** Records for this task **
== == ==
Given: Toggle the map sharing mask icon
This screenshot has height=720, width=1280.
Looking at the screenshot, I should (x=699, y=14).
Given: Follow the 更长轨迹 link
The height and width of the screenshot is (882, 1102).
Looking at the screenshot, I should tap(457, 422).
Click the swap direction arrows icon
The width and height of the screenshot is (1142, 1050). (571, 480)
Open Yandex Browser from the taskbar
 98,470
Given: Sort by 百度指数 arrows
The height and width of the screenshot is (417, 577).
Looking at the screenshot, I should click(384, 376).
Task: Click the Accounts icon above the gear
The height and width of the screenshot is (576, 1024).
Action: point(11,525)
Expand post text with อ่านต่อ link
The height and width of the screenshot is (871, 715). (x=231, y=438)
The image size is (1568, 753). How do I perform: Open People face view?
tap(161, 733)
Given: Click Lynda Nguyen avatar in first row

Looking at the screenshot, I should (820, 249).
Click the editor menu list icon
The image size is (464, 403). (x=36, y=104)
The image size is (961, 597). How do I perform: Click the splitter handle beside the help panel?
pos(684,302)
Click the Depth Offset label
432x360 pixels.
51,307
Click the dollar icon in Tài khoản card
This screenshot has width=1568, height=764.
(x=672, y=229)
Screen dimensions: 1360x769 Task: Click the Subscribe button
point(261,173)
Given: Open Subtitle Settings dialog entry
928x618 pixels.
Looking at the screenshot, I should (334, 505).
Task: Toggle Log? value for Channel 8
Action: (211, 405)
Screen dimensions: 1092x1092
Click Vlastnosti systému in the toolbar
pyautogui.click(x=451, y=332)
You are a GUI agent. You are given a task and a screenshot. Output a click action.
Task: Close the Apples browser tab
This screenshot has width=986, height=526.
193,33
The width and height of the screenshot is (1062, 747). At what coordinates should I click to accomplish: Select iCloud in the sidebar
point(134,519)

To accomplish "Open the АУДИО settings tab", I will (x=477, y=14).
== == ==
** What is required **
Your reply should match the data above exactly, line for line.

** Result of this task **
Given: Toggle the map sharing mask icon
This screenshot has height=720, width=1280.
Looking at the screenshot, I should (x=699, y=14).
Given: Follow the 更长轨迹 link
The height and width of the screenshot is (882, 1102).
Looking at the screenshot, I should tap(457, 422).
Click the swap direction arrows icon
The width and height of the screenshot is (1142, 1050). (571, 480)
Open Yandex Browser from the taskbar
 98,470
Given: Sort by 百度指数 arrows
The height and width of the screenshot is (417, 577).
Looking at the screenshot, I should click(384, 376).
Task: Click the Accounts icon above the gear
The height and width of the screenshot is (576, 1024).
Action: point(11,525)
Expand post text with อ่านต่อ link
The height and width of the screenshot is (871, 715). (x=231, y=438)
The image size is (1568, 753). How do I perform: Open People face view?
tap(161, 733)
Given: Click Lynda Nguyen avatar in first row

Looking at the screenshot, I should (820, 249).
Click the editor menu list icon
The image size is (464, 403). (x=36, y=104)
The image size is (961, 597). How do I perform: Click the splitter handle beside the help panel?
pos(684,302)
Click the Depth Offset label
432x360 pixels.
51,307
Click the dollar icon in Tài khoản card
This screenshot has width=1568, height=764.
(x=672, y=229)
Screen dimensions: 1360x769 Task: Click the Subscribe button
point(261,173)
Given: Open Subtitle Settings dialog entry
928x618 pixels.
Looking at the screenshot, I should (334, 505).
Task: Toggle Log? value for Channel 8
Action: (211, 405)
Screen dimensions: 1092x1092
Click Vlastnosti systému in the toolbar
pyautogui.click(x=451, y=332)
You are a GUI agent. You are given a task and a screenshot. Output a click action.
Task: Close the Apples browser tab
This screenshot has width=986, height=526.
193,33
The width and height of the screenshot is (1062, 747). At what coordinates should I click to accomplish: Select iCloud in the sidebar
point(134,519)

To accomplish "Open the АУДИО settings tab", I will (x=477, y=14).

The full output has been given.